ZU BEARBEITENDE AUFGABEN:
a) Beantworten Sie anhand des Textauszugs zum Sozial- und Steuerbetrug die folgenden Fragen:
(i) In welchem Jahr wurde der erste Gesetzentwurf zur Bekämpfung des Schwarzunternehmertums eingebracht?
(ii) Wer ist neben den betroffenen Arbeitnehmern hauptgeschädigt?
(iii) Seit wann weigern sich die derzeitigen Regierungsparteien, den Antrag zu behandeln?
b) Erläutern Sie, weshalb diese Machenschaften dem Textauszug zum Sozial- und Steuerbetrug zufolge keine Kavaliersdelikte sind.
c) Prüfen Sie, ob die folgenden Aussagen mit dem Textauszug zum Sozial- und Steuerbetrug übereinstimmen:
(i) Der Gesetzentwurf von 1999 wurde unter der Federführung von Lore Hostasch eingebracht.
(ii) Für die Gesetzesvorlage von 2000 wurde kein eigener Unterausschuss eingerichtet.
(iii) Die Gesetzesvorlage vom 26. Jänner 2000 wurde im Bundesrat eingebracht.

ANGEZEIGTER TEXTAUSZUG:
========================

Sozial- und Steuerbetrug

Bei allen diesen Beispielen geht es um Menschen, die um ihre Rechte geprellt werden. Arbeitnehmerinnen und Arbeitnehmern wird Lohn vorenthalten und sie werden entweder gar nicht oder in einem nicht ausreichenden Ausmaß sozialversichert. Diese Machenschaften sind aber auch ein Betrug an den Krankenkassen, der Sozialversicherung und der Steuer. Das sind keine Kavaliersdelikte, denn dadurch entsteht der österreichischen Volkswirtschaft ein Schaden von mehreren Milliarden Euro pro Jahr.

Die Hauptgeschädigten sind einerseits die betroffenen Arbeitnehmer, die nur dann ein Einkommen erzielen können, wenn sie diese Bedingungen akzeptieren, andererseits alle seriösen Unternehmen, die sich an die gesetzlichen Bestimmungen halten. Denn die »schwarzen Schafe« unter den Mitbewerbern verschaffen sich einen unerlaubten Wettbewerbsvorteil, indem sie Steuern und Sozialabgaben hinterziehen.

Regierung blockiert Gesetz

Obwohl Steuern hinterzogen werden, den Krankenkassen Abgaben vorenthalten werden und seriöse Unternehmer durch diese Praktiken unter Druck geraten, wurde der schon 1999 unter der Federführung der damaligen Sozialministerin Lore Hostasch eingebrachte Gesetzent-wurf zur Bekämpfung des Schwarzunternehmertums bisher nicht umgesetzt, weil eine Beschlussfassung damals von der ÖVP verhindert wurde. Auch die neuerlich am 26. Jänner 2000 eingebrachte Gesetzesvorlage im Nationalrat liegt vorerst auf Eis. Sie wurde zwar dem zuständigen Sozialausschuss zugeleitet und auch ein eigener Unterausschuss dafür eingerichtet, seit Juni 2000 weigern sich aber die derzeitigen Regierungsparteien, den Antrag zu behandeln. »Angesichts des Skandals um illegale Beschäftigung ist ein schnellstmöglicher Gesetzesbeschluss aber notwendig, um Steuerhinterziehung und Sozialbetrug wirksam bekämpfen zu können«, fordert ÖGB-Präsident Fritz Verzetnitsch.

========================

QUELLENAUSZUG:
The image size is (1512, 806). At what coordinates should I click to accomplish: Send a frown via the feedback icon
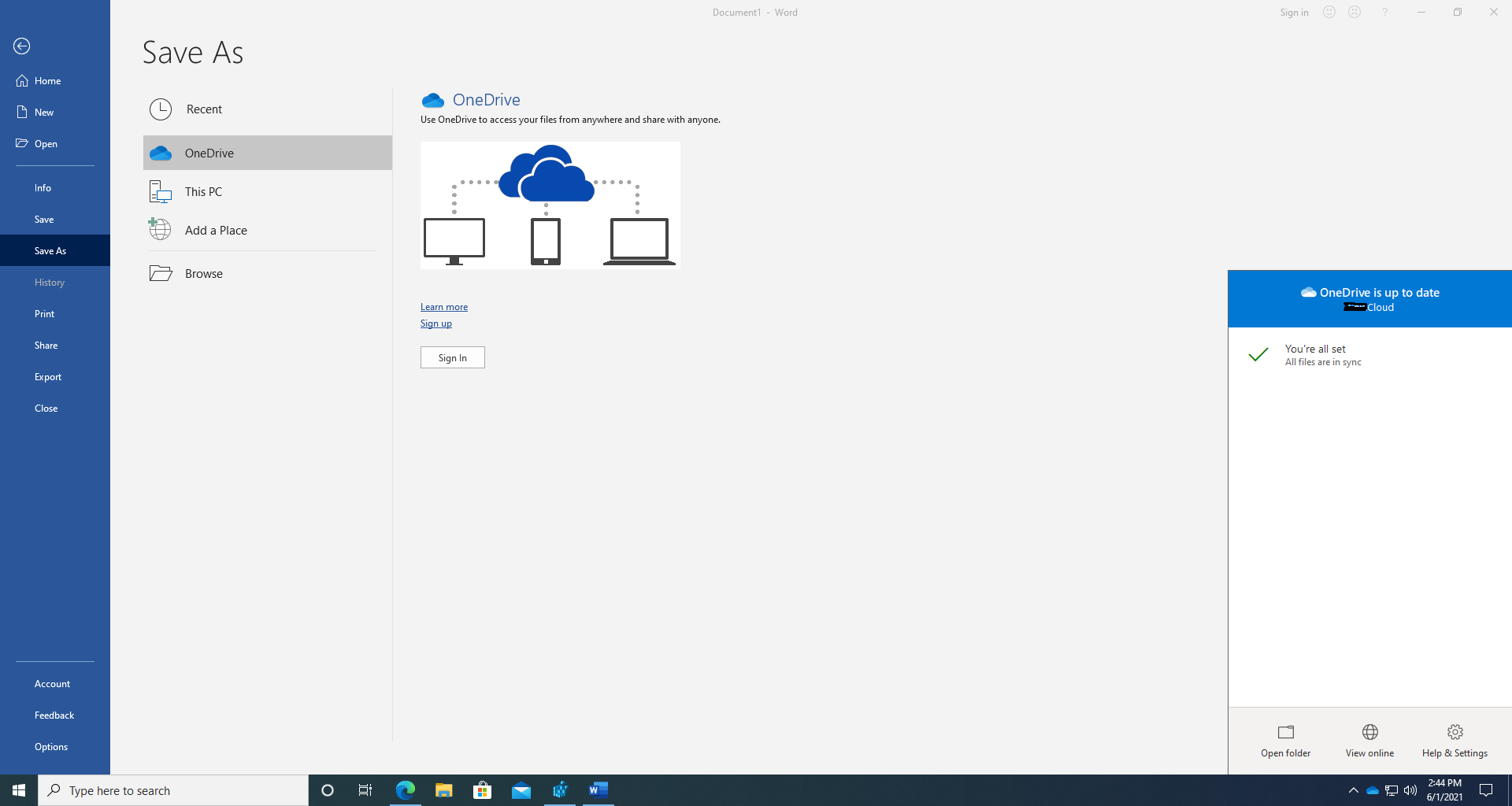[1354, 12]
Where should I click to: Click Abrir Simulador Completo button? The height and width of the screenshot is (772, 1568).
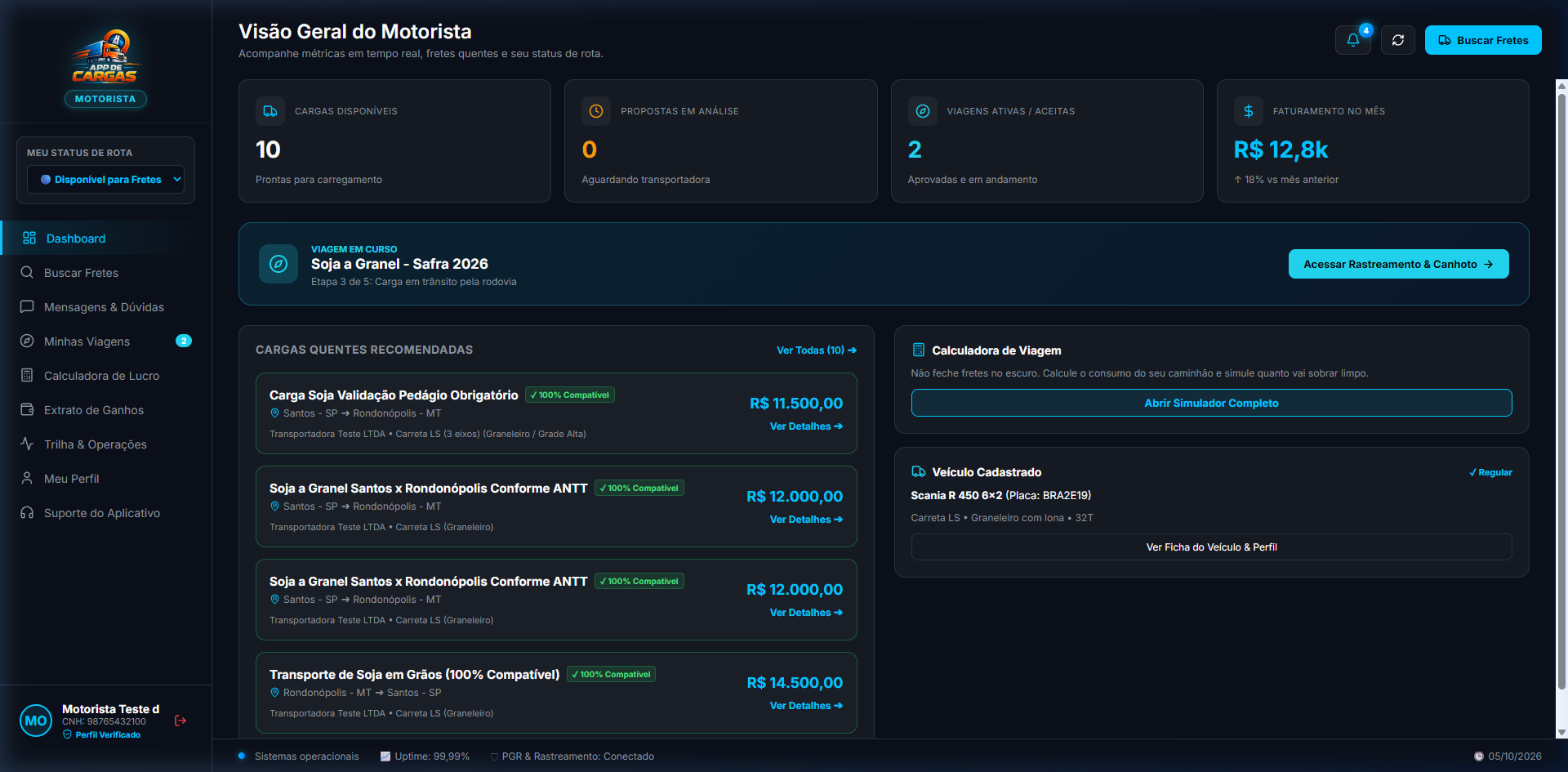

========================

ERWARTETE ERGEBNISSE:
a)
(i) 1999
(ii) Alle seriösen Unternehmen, die sich an die gesetzlichen Bestimmungen halten
(iii) Seit Juni 2000

b) Durch diese Machenschaften entsteht der österreichischen Volkswirtschaft ein Schaden von mehreren Milliarden Euro pro Jahr. Deshalb gelten sie nicht als Kavaliersdelikte.

c)
(i) Ja: „unter der Federführung der damaligen Sozialministerin Lore Hostasch“
(ii) Nein: „auch ein eigener Unterausschuss dafür eingerichtet“
(iii) Nein: „die neuerlich am 26. Jänner 2000 eingebrachte Gesetzesvorlage im Nationalrat“